2. Fannie Mae Offers Two Reverse Mortgage Loan Products
Fannie Mae offers two types of reverse mortgages loans:
The Home Keeper Mortgage is an adjustable-rate, conventional reverse mortgage loan that allows homeowners 62 and above to borrow against the value of their homes and receive the proceeds according to the payment option they select. The amount available is based on three factors:
Anyone 62 years or older who either owns his or her home “free and clear” or has very low mortgage debt is eligible for a Home Keeper mortgage loan. Eligible properties include one-unit, single-family dwellings, condominiums, units in planned-unit developments, and properties held in trust and leasehold properties that meet Fannie Mae's standard guidelines.
Repayment of the Home Keeper Mortgage is deferred until the borrower no longer occupies the property as his or her principal residence. A borrower cannot be forced to sell or vacate the property to pay off the loan (provided the borrower maintains the property and pays property taxes and insurance), even if the total of the mortgage payments plus interest exceeds the home's value. Prospective borrowers must receive home buyer education to help them select the right choice for their situations.
Fannie Mae's second reverse mortgage product, Home Keeper for Home Purchase, allows older home owners to purchase a new home without using all of their personal resources to fund the purchase. The borrower will have no monthly mortgage payments. Eligible properties include one-unit, single-family dwellings, condominiums, and units in planned-unit developments that meet Fannie Mae's standard guidelines. One advantage of this loan program is that only one transaction (rather than two separate transactions) is required to purchase and receive the reverse mortgage loan financing. This should reduce the closing costs.
Fannie Mae will also purchase HUD-FHA insured reverse mortgages.
3. HUD/FHA Has a Reverse Mortgage Loan Program
HUD has a reverse mortgage loan program. The Federal Housing Administration, which is part of HUD, collects an insurance premium from all borrowers to provide this coverage.<27>
The size of reverse mortgage loans is determined by the borrower's age, the interest rate, and the home's value. The older a borrower, the larger the percentage of the home's value that can be borrowed. For example, based on an interest rate of 9 percent, a 65-year-old could borrow up to 26 percent of the home's value, a 75-year-old could borrow up to 39 percent of the home's value, and an 85-year-old could borrow up to 56 percent of the home's value.<28>
There are no asset or income limitations on borrowers receiving HUD's reverse mortgage loans. There are also no limits on the value of homes qualifying for a HUD reverse mortgage loan. However, the amount that may be borrowed is capped by the maximum FHA mortgage limit for the area, which varies depending on local housing costs. Consequently, owners of higher-priced homes can't borrow any more than owners of homes valued at the FHA limit.

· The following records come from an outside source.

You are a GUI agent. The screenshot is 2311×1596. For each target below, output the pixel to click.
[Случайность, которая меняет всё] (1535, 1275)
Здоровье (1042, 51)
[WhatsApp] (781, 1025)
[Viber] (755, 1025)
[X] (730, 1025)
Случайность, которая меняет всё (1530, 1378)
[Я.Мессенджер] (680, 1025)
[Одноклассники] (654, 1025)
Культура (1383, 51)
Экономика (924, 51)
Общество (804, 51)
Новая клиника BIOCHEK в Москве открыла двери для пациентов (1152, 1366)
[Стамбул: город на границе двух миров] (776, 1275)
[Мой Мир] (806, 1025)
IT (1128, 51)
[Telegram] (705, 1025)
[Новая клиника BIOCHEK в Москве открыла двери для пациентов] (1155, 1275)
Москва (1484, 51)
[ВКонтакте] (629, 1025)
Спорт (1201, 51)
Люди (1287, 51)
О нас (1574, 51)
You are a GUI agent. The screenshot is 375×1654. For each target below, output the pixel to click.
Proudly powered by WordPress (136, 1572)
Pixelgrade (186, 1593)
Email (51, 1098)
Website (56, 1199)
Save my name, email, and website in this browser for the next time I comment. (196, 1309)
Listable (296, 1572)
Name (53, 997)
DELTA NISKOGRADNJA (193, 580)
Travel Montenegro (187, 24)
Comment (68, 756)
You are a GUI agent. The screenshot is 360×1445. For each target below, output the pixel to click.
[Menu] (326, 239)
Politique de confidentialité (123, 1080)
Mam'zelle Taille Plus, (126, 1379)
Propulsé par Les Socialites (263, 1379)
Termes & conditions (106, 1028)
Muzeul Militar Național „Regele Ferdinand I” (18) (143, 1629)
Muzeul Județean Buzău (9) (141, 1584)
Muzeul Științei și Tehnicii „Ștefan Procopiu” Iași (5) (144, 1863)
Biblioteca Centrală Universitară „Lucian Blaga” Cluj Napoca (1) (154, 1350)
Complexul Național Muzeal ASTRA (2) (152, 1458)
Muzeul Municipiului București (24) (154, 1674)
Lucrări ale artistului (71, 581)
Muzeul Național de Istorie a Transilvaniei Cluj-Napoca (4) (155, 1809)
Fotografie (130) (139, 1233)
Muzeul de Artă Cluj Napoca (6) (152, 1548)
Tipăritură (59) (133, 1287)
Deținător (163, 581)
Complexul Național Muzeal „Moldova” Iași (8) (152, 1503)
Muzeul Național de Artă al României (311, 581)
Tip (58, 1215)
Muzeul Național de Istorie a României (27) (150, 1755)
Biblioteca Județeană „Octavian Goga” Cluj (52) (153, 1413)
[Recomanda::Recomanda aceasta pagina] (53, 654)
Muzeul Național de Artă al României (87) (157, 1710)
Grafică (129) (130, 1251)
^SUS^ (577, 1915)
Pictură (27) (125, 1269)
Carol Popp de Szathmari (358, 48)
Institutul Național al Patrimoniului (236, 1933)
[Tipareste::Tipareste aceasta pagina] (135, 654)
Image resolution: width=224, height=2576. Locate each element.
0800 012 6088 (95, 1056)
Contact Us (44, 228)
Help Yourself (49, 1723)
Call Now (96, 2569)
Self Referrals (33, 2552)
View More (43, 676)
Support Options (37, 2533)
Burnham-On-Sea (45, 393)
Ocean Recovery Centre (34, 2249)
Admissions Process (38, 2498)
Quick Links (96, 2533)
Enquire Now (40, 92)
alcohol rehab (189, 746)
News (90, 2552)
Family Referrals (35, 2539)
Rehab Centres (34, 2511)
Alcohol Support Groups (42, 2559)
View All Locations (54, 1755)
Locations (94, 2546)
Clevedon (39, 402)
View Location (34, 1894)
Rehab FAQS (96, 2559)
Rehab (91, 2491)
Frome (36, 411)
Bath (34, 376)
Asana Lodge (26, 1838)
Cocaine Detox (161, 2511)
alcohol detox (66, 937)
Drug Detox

HUD's reverse mortgage loan program collects funds from insurance premiums charged to borrowers. Senior citizens are charged 2 percent of the home's value as an up-front payment plus one-half percent on the loan balance each year.<29> These amounts are usually paid by the lender and charged to the borrower's principal balance. FHA's mortgage insurance makes HUD's program less expensive to borrowers than the smaller reverse mortgage programs run by private lenders without FHA insurance.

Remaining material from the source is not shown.